De nombreux militants et associations nippo-américains sont également préoccupés par le point national : ils témoignent et écrivent des lettres dans HR40, un projet de loi visant à créer une commission au point fédéral pour examiner l’esclavage et la discrimination, et proposer des réparations. Mais les militants soulignent qu’ils sont conscients qu’il s’agit avant tout d’une initiative d’organisations noires. « Il ne s’agit pas de nous imposer et de dicter comment le faire », explique Kathy Masaoka.
Don Tamaki a passé deux ans au sein du groupe de travail sur les réparations de Californie, où il a entendu des témoignages. Cette expérience lui a permis de voir que la discrimination subie par les Américains d’origine japonaise n’est qu’un aspect de la longue histoire du racisme aux États-Unis.
Il se souvient de Tanforan, l’hippodrome de la région de la baie de San Francisco où ses parents et d’autres Japonais avaient été détenus avant d’être envoyés dans des camps. Il y avait d’autres problèmes de salles de bains et d’eau pour les Blancs et les autres personnes de couleur. « C’est un exemple très intelligent de la façon dont le racisme anti-noir a affligé tout le reste », a-t-il déclaré.
Bien que les militants nés au Japon n’aient pas de solution miracle pour la motion de réparation pour les descendants d’esclaves, ils disent que leur bonne fortune d’il y a 35 ans peut être une source d’optimisme.

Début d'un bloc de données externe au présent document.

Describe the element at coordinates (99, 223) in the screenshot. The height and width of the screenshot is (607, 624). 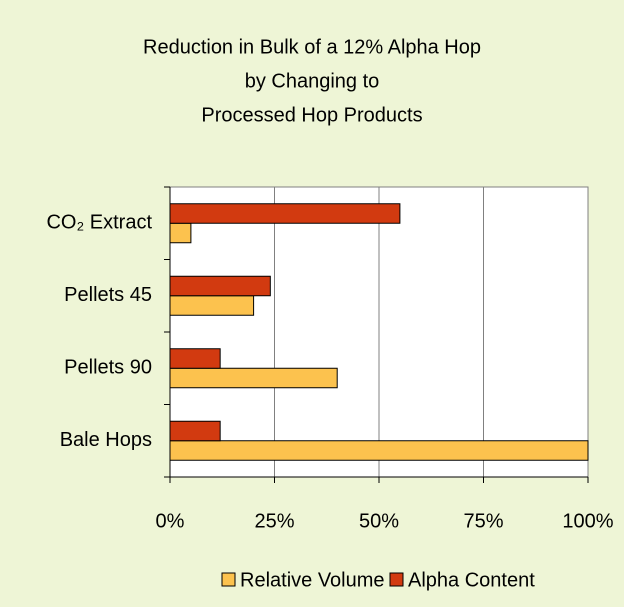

Bien que pour lui il y ait « d’énormes différences » entre la réhabilitation des Américains d’origine japonaise et la motion actuelle de réparation pour les Afro-Américains, Tamaki voit toujours des parallèles dans la réception du public.
Aujourd’hui, il y a une poussée similaire en ce qui concerne les réparations pour les Noirs américains. Il note que plus de 350 organisations ont exprimé leur soutien aux réparations en Californie et que des projets similaires sont en cours dans l’Illinois et le New Jersey. « J’ai bon espoir », conclut-il.